* _EXTRACT_:
────

[Obituary] Claude Levi-Strauss ¨ç

Claude Levi-Strauss, anthropologist, died on October 30th, aged 100
Obituary
120. Claude Levi-Strauss
Nov 12th 2009 From The Economist print edition

Claude Levi-Strauss, anthropologist, died on October 30th, aged 100

120-1-557
BEFORE Claude Levi-Strauss revolutionised the discipline, anthropology in France, and generally elsewhere, was a matter of ill-attended lectures in small, cold halls, and the collection of feathers and fish-hooks as evidence of the quaint divergences of the "primitive" tribes of mankind. He made it as fashionable as philosophy and poetry, both of which he wove through his ethnographical studies as perhaps only French intellectuals can. The proper study of mankind was indeed man: not in his politicking, warring or banking, but naked, painting his body, hunting bears, snaring birds. Here lay the universal truths about how the human mind worked and what man was.

────

* _DATASET CONTENT_:
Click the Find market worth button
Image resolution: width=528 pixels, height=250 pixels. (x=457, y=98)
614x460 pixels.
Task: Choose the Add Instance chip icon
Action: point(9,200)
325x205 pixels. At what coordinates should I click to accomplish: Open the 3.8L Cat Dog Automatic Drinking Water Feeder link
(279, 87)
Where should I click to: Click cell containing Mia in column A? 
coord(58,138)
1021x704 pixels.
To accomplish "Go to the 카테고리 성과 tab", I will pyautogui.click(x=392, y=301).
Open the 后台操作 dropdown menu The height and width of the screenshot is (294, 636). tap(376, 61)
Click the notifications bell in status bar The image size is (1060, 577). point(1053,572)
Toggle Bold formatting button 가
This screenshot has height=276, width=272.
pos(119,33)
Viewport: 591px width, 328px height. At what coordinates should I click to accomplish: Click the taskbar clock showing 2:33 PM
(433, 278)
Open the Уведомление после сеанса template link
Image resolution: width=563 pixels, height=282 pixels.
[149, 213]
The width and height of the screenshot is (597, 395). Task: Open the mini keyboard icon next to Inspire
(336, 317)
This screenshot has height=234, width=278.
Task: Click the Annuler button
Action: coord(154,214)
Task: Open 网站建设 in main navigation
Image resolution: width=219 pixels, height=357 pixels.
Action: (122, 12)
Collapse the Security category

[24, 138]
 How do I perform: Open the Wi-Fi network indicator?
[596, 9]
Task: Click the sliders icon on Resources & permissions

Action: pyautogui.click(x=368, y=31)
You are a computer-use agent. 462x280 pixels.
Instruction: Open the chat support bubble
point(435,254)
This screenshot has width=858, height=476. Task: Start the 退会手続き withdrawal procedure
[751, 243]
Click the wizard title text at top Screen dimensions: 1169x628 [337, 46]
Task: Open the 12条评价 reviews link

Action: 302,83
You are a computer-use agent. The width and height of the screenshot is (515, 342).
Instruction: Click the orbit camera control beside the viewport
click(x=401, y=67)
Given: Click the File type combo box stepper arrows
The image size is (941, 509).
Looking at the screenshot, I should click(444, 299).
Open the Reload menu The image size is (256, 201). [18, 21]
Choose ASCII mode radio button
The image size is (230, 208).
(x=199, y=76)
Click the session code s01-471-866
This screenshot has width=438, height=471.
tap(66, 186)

────

* _EXERCISES TO COMPLETE_:
1. In the obituary of Claude Levi-Strauss, which activities follow the word "naked" in the sentence about the proper study of mankind? List them all.
2. Carry on the obituary of Claude Levi-Strauss with a new paragraph that follows its final sentence.

* _OUTPUTS IN ORDER_:
1.
- painting his body
- hunting bears
- snaring birds

2.
Obedient to Rousseau, who always "set him aflame", Mr Levi-Strauss observed men from afar. He never got too near or stayed too long in his rare stints of field-work, mostly in Brazil in the 1930s he grasped only a few words of the languages, and avoided the "hateful" distractions of individual characters. In the bitter phrase of Jean-Paul Sartre, with whom he sparred for years, he preferred to view men like ants. He focused not on their differences but on the deep-lying patterns and systems in everything they did, until he could proclaim that all tribal myths were reducible to one formula, and that all human thought, "savage" or not, was built up from binary opposites such as hot and cold, night and day, raw and cooked, good and bad. Round these concepts whole societies, as well as stories, were organised.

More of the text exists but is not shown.